Although he had never held public office, many voters gave the flamboyant former New York businessman in 2016 the benefit of the doubt.

This year, polls show that many voters believe Trump is incompetent, a view reinforced by multiple failures by his administration to curb the pandemic – and his attempts to blame others, at one point saying “I do not take at all responsibility. ”

“He came up with the idea in Washington that you, as president, could just pick up a stick and, by sheer willpower, people would just do what you needed them to do,” said Timothy O’Brien, a Trump biographer. worked for Michael R. Bloomberg’s presidential campaign in the Democratic primary.

O’Brien claims that fewer voters will believe Trump’s promises this time around. ‘Four years ago he just had a TV show. Now he has a record, ”he said.

Even some of Trump’s media allies have begun to press against his latest promises.

Geraldo Rivera pressed Trump in a radio interview last week several times on his promise to help so-called Dreamers. Trump has unequivocally fought to block the Obama program, known as Deferred Action for Childhood Arrivals, allowing migrants who were brought to the United States illegally as minors to stay in the country.

“DACA will work out, Geraldo,” Trump said, using the acronym for the program.

“So when? When? You’ve been telling me that for a while,” Rivera asked.

After telling Rivera ‘just to tell people to relax’, Trump turned to many other promises that would bear fruit – he insisted – once his opponents, at home and abroad, realized that he had four more years to go. surrounded.

“That first week will be very good if I win,” Trump said.

The tactic is not new to Trump. His 1987 book, The Art of the Deal, preached “sincere hyperbole,” an “innocent form of exaggeration” that sold condos by playing on people’s fantasies.

Trump’s promise to withdraw the tax bill fits into that. His order on Saturday allows employers to temporarily stop collecting taxes. But the order does not eliminate the tax – workers would have to pay everything they owe in 2021 – and it caused immediate confusion for companies and businesses across the country.

Faced with that reality, Trump said he would work to completely eliminate the tax if he wins reelection, and Republicans open up to prosecutors that they are endangering Social Security.

Democrats saw an obvious opening. Joe Biden, the party’s presumptive nominee, quickly unleashed ads and an op-ed in Florida attacking Trump’s “reckless war on social security,” which is critical of millions of seniors in the state.

Many Republicans would rather avoid that fight. But some of Trump’s loyal supporters trust his political instincts.

“When people are hurting economically, I think it makes sense for politicians to find ways to help them,” said Matt Schlapp, a lobbyist who chairs the American Conservative Union.

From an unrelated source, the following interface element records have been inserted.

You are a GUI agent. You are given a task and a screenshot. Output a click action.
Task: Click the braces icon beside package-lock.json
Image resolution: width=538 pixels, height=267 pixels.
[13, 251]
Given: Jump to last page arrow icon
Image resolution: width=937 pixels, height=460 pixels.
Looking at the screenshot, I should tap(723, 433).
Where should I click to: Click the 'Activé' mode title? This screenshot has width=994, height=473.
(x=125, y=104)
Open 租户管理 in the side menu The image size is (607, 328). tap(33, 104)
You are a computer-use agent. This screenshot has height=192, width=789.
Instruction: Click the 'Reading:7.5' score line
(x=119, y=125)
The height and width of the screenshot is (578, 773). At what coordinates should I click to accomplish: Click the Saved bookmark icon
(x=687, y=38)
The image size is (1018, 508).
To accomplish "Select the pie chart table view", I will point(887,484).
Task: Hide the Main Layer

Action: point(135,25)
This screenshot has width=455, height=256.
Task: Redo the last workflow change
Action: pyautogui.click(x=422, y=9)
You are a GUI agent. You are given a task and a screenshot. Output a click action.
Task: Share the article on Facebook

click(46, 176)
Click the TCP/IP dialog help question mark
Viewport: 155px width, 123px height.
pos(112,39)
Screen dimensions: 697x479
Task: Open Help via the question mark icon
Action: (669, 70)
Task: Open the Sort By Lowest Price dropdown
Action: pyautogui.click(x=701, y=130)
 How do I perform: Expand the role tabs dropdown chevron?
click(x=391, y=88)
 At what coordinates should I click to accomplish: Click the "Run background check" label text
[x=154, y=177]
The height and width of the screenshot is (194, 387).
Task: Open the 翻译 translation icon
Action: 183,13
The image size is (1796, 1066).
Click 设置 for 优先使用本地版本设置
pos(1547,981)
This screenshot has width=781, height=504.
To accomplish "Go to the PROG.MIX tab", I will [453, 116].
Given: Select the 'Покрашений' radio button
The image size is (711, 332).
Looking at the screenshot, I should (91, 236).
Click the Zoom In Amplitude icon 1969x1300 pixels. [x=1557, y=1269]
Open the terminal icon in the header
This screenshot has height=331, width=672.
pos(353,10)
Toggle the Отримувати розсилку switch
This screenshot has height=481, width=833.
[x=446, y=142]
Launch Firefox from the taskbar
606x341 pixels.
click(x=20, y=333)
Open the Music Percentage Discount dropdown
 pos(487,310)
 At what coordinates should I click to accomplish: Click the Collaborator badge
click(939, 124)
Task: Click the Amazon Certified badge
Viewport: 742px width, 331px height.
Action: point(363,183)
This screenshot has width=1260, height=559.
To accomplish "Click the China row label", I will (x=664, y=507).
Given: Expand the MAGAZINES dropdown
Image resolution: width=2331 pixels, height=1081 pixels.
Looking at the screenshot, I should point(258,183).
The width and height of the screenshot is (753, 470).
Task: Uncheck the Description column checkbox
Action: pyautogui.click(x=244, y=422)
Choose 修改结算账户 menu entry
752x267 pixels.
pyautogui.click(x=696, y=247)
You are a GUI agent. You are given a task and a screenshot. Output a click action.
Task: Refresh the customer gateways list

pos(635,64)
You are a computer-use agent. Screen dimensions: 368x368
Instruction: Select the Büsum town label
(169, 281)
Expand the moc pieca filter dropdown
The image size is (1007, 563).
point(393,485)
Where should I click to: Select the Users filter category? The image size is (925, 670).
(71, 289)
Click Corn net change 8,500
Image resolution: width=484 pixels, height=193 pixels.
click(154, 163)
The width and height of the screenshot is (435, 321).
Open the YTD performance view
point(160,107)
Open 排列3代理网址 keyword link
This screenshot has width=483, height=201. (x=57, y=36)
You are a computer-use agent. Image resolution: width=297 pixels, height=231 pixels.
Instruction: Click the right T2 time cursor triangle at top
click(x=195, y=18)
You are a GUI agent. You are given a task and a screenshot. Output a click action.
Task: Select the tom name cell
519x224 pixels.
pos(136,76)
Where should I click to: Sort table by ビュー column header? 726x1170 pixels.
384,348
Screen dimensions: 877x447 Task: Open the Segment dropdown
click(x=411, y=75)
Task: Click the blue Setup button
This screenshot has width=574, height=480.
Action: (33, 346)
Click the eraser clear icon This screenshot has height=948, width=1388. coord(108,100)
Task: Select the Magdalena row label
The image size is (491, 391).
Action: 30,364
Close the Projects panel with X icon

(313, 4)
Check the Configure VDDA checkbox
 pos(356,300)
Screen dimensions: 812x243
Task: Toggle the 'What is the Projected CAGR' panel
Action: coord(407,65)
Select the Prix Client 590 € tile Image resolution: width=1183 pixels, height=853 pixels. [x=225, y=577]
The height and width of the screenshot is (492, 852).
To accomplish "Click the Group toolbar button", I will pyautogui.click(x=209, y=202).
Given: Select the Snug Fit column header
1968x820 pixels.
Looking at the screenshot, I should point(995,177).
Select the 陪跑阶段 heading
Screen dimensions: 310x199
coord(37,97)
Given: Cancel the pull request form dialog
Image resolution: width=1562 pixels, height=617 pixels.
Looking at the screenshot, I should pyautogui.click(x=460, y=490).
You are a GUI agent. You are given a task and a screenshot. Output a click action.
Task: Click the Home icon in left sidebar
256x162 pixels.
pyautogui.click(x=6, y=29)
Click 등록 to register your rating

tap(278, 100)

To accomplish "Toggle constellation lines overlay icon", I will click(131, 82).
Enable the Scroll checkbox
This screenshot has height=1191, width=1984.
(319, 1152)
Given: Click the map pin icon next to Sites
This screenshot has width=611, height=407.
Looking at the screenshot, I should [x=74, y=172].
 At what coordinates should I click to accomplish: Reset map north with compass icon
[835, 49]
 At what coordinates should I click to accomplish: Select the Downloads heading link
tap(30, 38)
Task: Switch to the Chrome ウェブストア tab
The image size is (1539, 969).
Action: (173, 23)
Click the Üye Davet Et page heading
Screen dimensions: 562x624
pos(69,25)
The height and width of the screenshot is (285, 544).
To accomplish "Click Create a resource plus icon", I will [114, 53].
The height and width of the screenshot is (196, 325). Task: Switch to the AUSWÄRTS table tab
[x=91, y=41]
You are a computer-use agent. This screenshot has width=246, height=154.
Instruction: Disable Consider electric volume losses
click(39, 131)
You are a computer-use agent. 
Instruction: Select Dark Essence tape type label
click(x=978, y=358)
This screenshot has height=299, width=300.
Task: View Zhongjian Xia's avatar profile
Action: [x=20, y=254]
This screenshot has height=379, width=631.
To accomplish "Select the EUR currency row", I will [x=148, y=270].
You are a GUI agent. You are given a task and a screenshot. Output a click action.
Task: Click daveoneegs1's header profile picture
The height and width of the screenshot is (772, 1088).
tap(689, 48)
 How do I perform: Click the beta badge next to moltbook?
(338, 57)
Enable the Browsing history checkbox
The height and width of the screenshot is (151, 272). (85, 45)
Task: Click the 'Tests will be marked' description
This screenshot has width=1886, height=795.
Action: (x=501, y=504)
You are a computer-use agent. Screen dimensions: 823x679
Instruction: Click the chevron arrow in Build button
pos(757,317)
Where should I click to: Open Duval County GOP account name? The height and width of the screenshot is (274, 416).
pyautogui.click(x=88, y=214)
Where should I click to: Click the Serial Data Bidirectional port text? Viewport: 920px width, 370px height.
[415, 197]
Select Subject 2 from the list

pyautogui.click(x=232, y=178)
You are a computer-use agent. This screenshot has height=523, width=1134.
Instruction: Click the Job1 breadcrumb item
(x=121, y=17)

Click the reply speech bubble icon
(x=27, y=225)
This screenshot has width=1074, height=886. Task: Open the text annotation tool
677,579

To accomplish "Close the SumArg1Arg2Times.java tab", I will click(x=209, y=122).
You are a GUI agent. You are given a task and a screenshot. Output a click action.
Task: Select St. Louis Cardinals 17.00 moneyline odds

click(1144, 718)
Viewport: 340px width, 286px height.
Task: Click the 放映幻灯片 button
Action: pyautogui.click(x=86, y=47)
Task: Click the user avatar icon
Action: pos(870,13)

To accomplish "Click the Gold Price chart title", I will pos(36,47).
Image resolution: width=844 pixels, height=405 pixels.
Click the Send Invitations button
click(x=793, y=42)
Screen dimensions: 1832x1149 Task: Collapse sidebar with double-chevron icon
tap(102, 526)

He states that social security is already on a weak footing, and Trump’s proposal would force an account of the Democrats, who have rejected previous Republican efforts to restore the system.

“I think there are better ways to tax people than on their jobs,” he said.

But if Trump’s first term is any indication, there is little certainty he will release a plan to Congress to reform social security if he wins a second term. And as even Trump acknowledged in his book, his lack of follow-up could make a difference on election day.

“You can create excitement, you can do wonderful promotion and get all kinds of press, and you can throw in a little hyperball,” he wrote. “But if you do not deliver the goods, people will eventually catch on.”